• **Task directions**: The number of lines below containing the word "computer" is all that should be returned.

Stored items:
== Segment start ==
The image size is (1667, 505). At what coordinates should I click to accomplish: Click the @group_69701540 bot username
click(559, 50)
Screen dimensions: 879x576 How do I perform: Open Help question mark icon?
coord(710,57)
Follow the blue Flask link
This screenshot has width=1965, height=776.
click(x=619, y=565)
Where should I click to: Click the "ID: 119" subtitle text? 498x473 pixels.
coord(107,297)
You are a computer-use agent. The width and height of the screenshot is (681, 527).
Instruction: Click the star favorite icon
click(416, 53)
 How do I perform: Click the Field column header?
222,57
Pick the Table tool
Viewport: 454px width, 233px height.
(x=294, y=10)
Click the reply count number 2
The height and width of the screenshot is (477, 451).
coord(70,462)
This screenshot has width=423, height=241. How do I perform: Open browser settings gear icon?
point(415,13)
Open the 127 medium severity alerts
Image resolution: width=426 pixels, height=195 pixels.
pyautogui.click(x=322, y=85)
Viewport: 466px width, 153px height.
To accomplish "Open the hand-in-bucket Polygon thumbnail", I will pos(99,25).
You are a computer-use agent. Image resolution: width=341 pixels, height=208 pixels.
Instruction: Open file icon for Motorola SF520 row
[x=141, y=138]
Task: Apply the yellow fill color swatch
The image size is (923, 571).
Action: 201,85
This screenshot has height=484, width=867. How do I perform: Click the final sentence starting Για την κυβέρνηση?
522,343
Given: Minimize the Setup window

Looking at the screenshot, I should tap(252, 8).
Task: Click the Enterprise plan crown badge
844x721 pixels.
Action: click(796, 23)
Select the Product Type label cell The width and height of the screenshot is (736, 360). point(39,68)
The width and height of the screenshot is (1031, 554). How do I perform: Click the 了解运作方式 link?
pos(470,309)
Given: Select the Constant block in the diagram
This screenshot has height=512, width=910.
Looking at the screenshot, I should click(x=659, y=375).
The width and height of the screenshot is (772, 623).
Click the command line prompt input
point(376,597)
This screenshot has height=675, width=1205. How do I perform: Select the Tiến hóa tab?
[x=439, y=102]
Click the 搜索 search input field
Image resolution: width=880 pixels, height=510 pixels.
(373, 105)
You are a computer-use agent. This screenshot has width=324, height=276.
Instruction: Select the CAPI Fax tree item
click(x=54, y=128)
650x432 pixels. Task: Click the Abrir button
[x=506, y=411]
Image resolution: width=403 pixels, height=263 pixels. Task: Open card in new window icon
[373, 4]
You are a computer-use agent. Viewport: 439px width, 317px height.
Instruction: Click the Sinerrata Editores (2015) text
== Segment end ==
• **Expected answer**: 4